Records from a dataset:
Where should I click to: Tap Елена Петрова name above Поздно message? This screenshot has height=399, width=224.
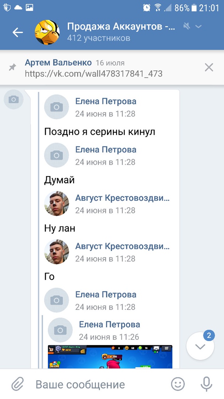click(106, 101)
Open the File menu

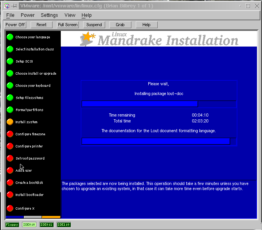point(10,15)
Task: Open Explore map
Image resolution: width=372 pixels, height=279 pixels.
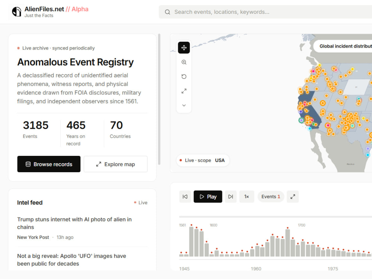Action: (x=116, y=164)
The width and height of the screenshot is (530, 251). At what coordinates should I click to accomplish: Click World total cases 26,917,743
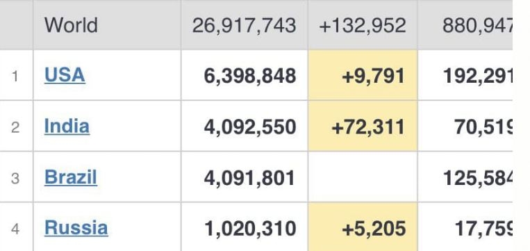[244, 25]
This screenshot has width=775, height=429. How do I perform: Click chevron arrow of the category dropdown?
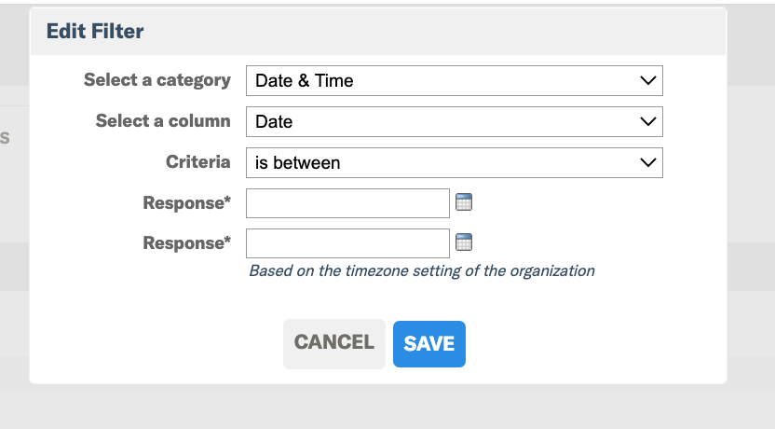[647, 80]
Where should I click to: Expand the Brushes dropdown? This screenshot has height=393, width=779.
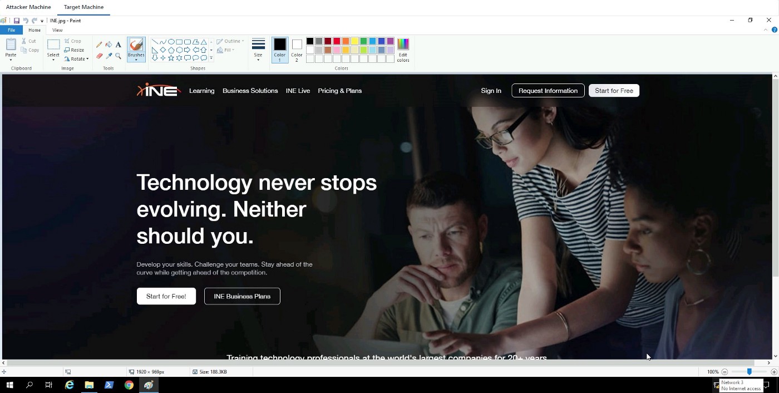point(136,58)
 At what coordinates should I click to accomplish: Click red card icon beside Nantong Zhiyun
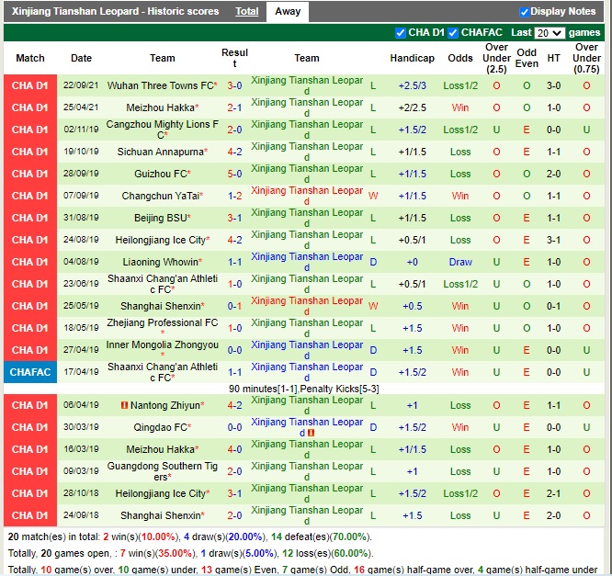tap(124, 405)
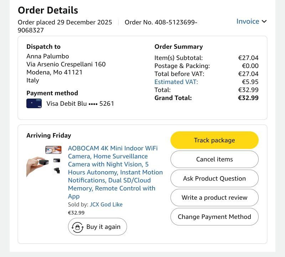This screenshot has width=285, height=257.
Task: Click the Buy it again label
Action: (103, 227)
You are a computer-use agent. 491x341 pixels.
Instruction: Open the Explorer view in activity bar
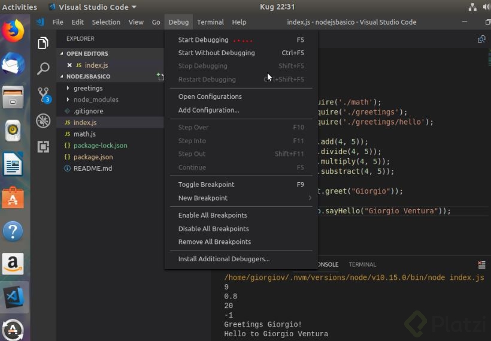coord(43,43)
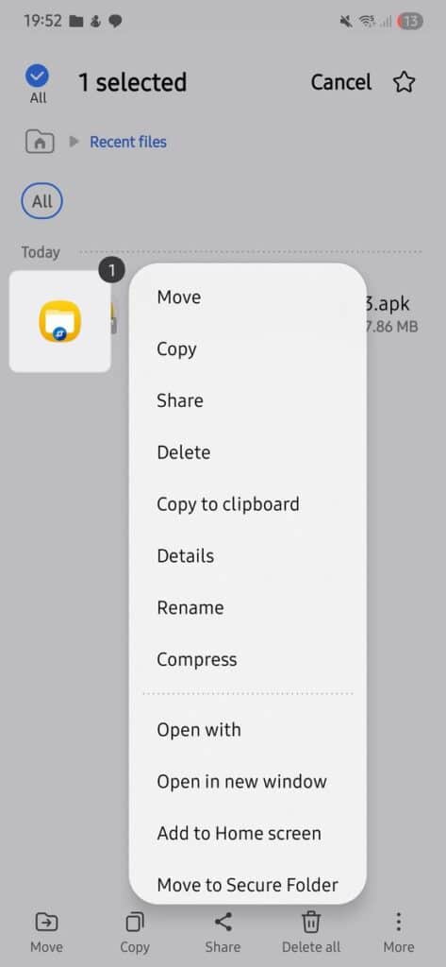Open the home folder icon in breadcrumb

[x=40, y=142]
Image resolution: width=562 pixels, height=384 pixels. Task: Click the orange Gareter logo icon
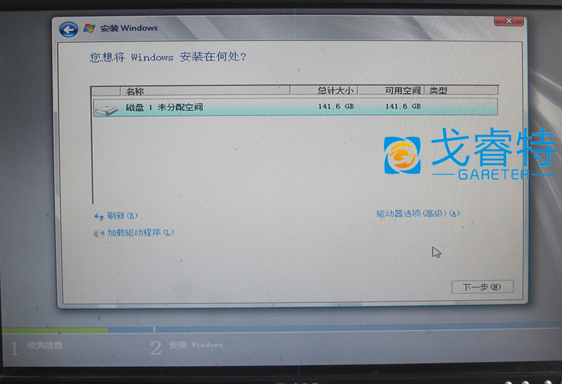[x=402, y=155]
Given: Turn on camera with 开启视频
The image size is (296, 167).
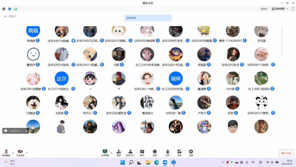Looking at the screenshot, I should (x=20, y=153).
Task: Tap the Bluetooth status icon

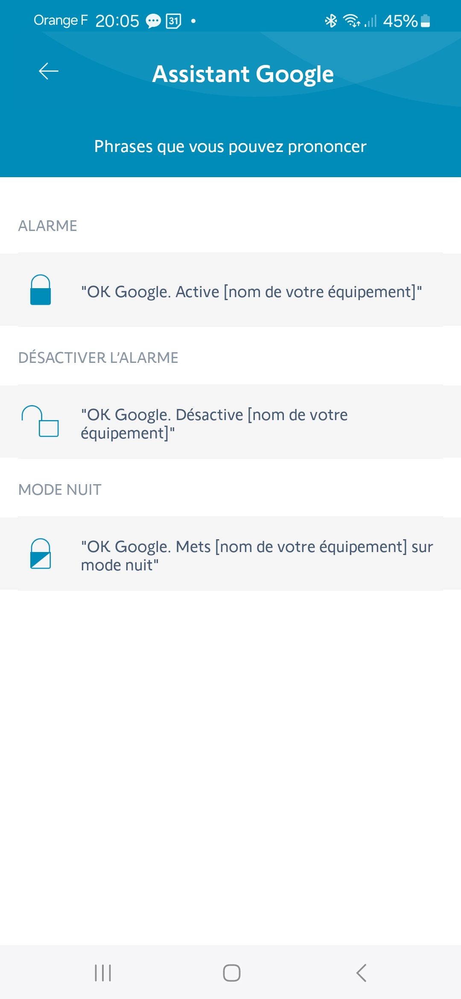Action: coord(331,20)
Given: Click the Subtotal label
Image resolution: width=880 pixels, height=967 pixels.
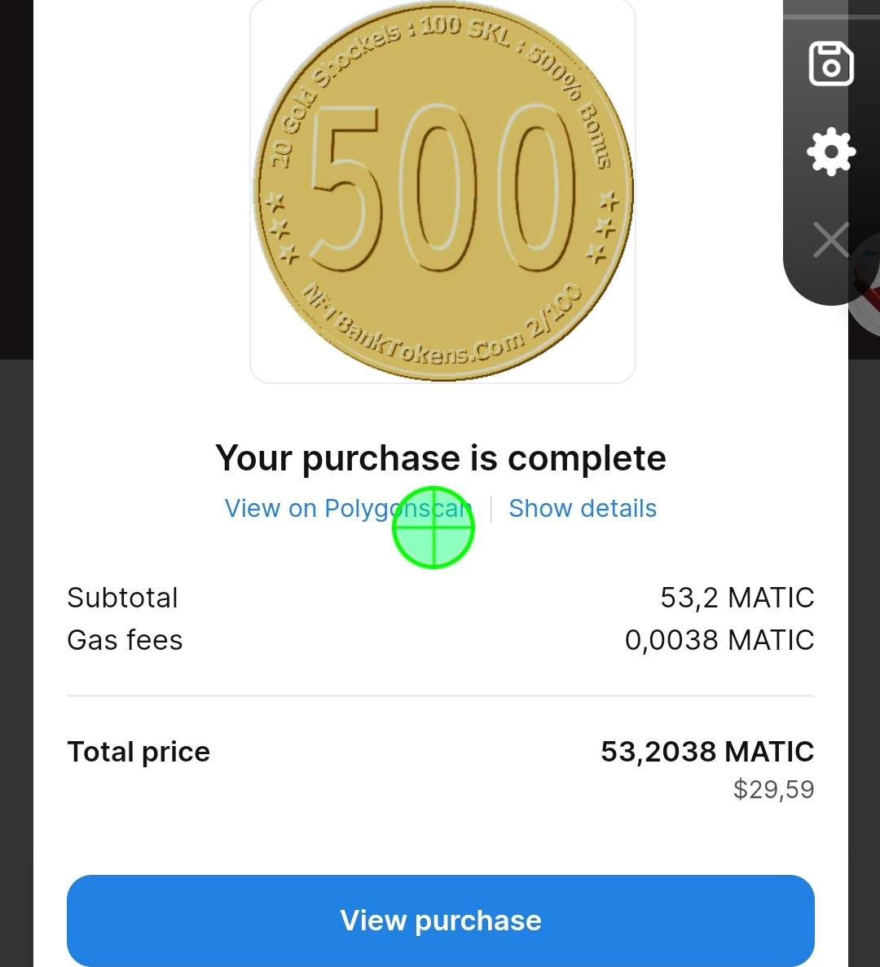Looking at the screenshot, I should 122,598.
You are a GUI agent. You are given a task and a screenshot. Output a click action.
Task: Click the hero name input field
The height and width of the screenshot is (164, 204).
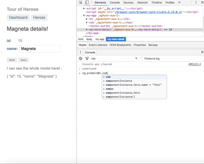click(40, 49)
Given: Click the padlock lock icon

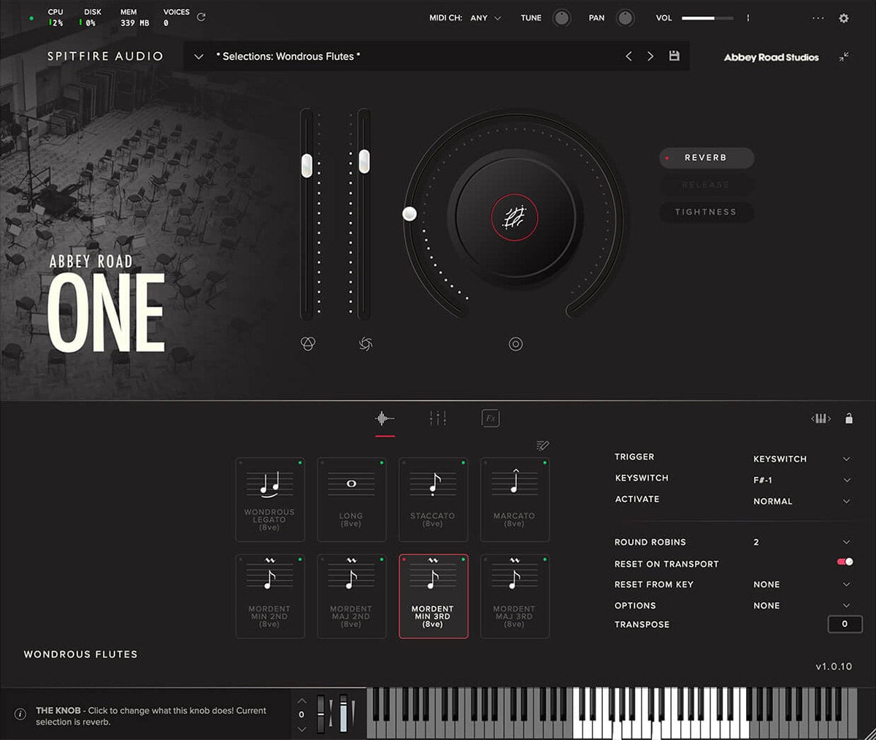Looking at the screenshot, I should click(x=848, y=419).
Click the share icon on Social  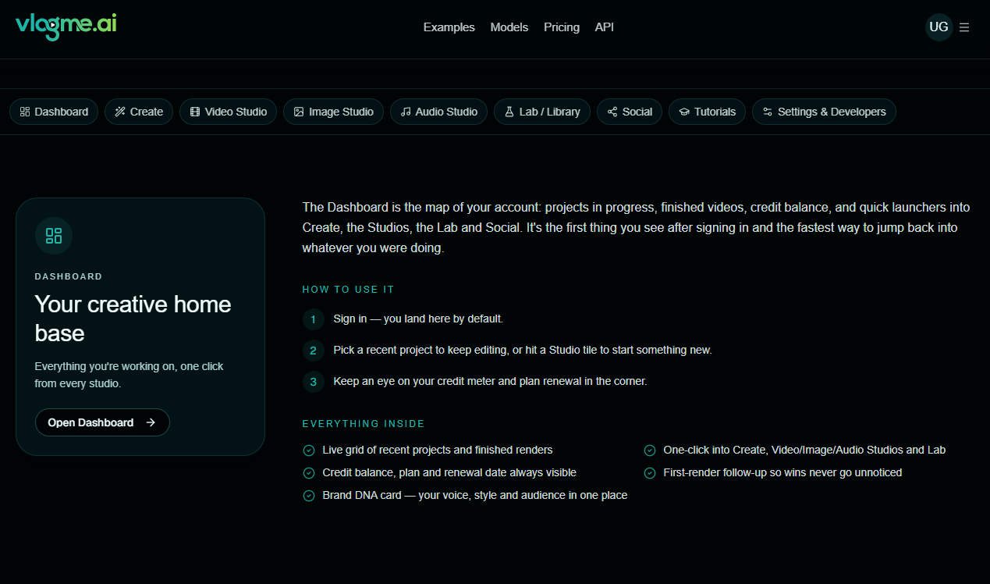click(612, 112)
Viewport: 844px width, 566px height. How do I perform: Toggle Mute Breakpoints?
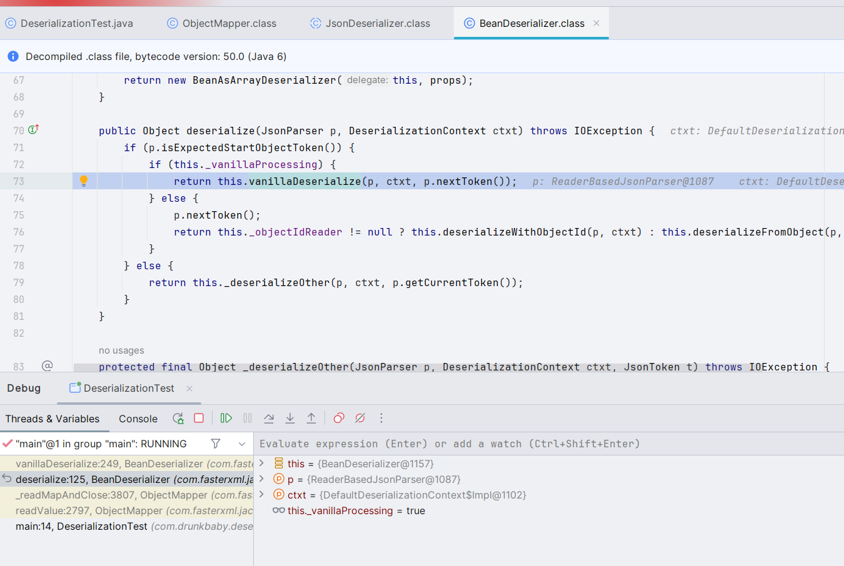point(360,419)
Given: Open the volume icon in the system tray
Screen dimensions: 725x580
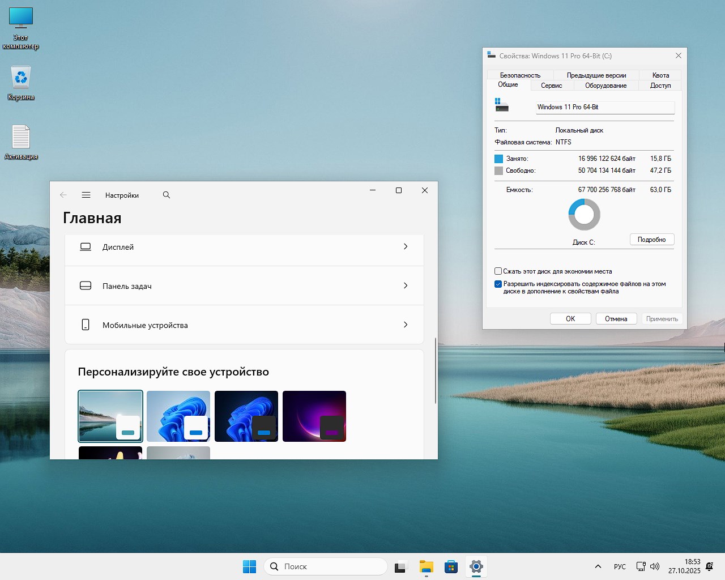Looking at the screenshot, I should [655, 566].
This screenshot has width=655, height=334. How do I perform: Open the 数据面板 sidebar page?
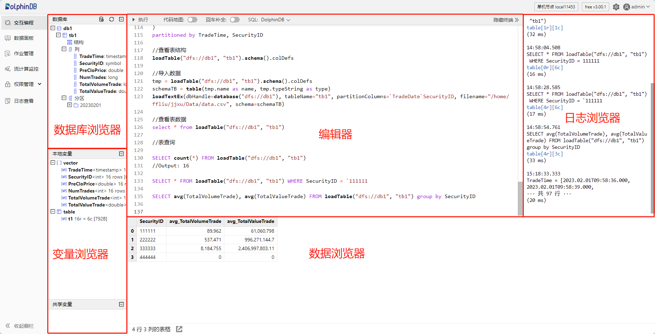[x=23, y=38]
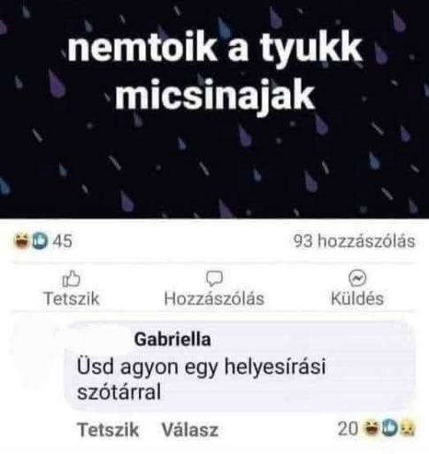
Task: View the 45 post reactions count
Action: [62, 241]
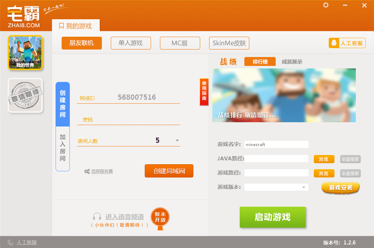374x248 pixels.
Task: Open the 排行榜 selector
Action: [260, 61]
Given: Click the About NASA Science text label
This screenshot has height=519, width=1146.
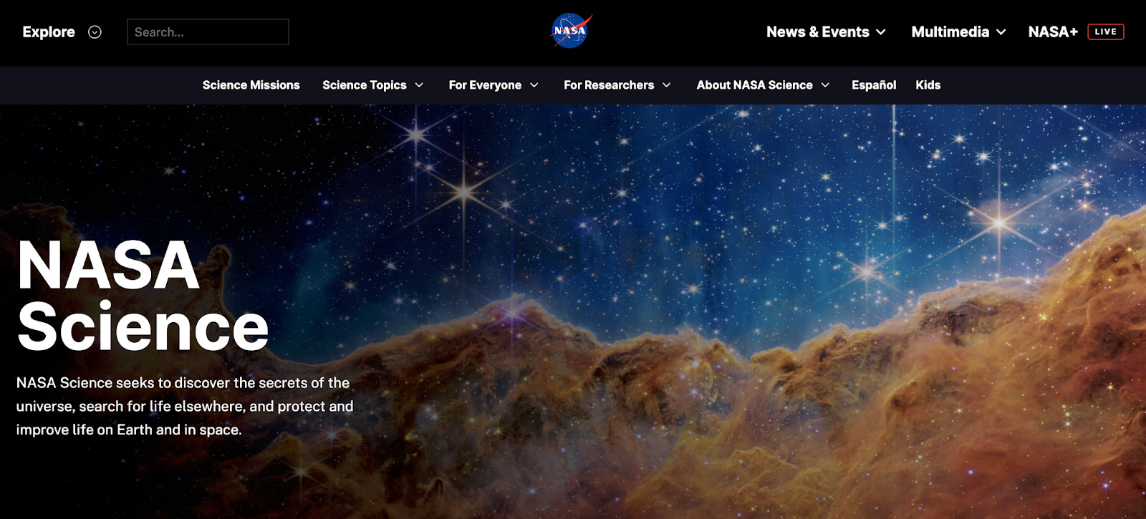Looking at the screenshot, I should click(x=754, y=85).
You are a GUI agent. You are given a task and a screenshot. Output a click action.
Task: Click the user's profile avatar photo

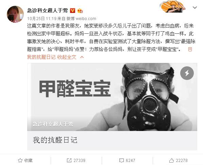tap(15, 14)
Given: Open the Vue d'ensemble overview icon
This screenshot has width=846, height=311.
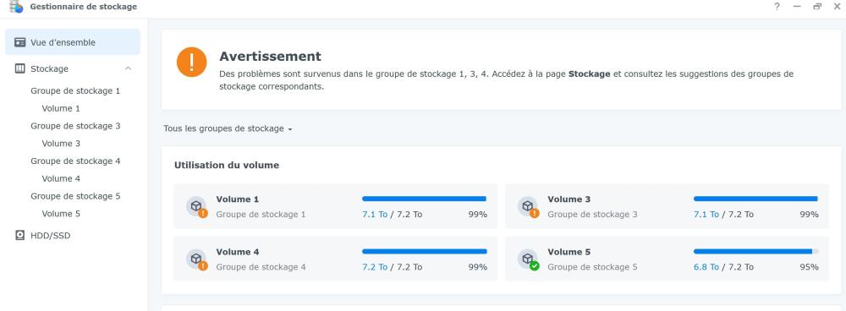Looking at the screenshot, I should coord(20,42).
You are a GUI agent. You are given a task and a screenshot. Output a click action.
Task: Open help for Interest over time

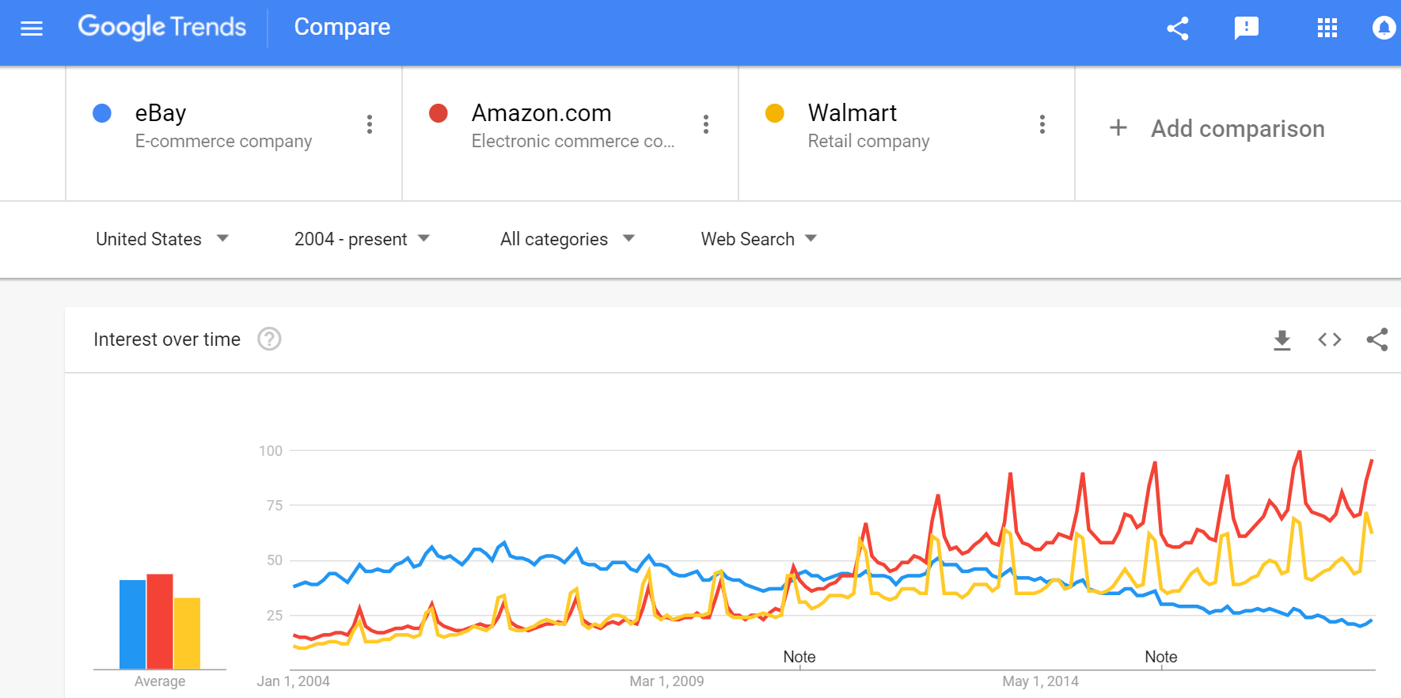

SHORT PROBLEM: Recast the lines from the one containing "Given: Click the About" through the end of the entries as a JSON list of strings, one string per line, with blank lines omitted. Leave the pictures out of the list.

EXPECTED ANSWER:
[
  "Given: Click the About NASA Science text label",
  "This screenshot has height=519, width=1146.",
  "Looking at the screenshot, I should click(x=754, y=85).",
  "You are a GUI agent. You are given a task and a screenshot. Output a click action.",
  "Task: Click the user's profile avatar photo",
  "tap(15, 14)",
  "Given: Open the Vue d'ensemble overview icon",
  "This screenshot has width=846, height=311.",
  "Looking at the screenshot, I should coord(20,42).",
  "You are a GUI agent. You are given a task and a screenshot. Output a click action.",
  "Task: Open help for Interest over time"
]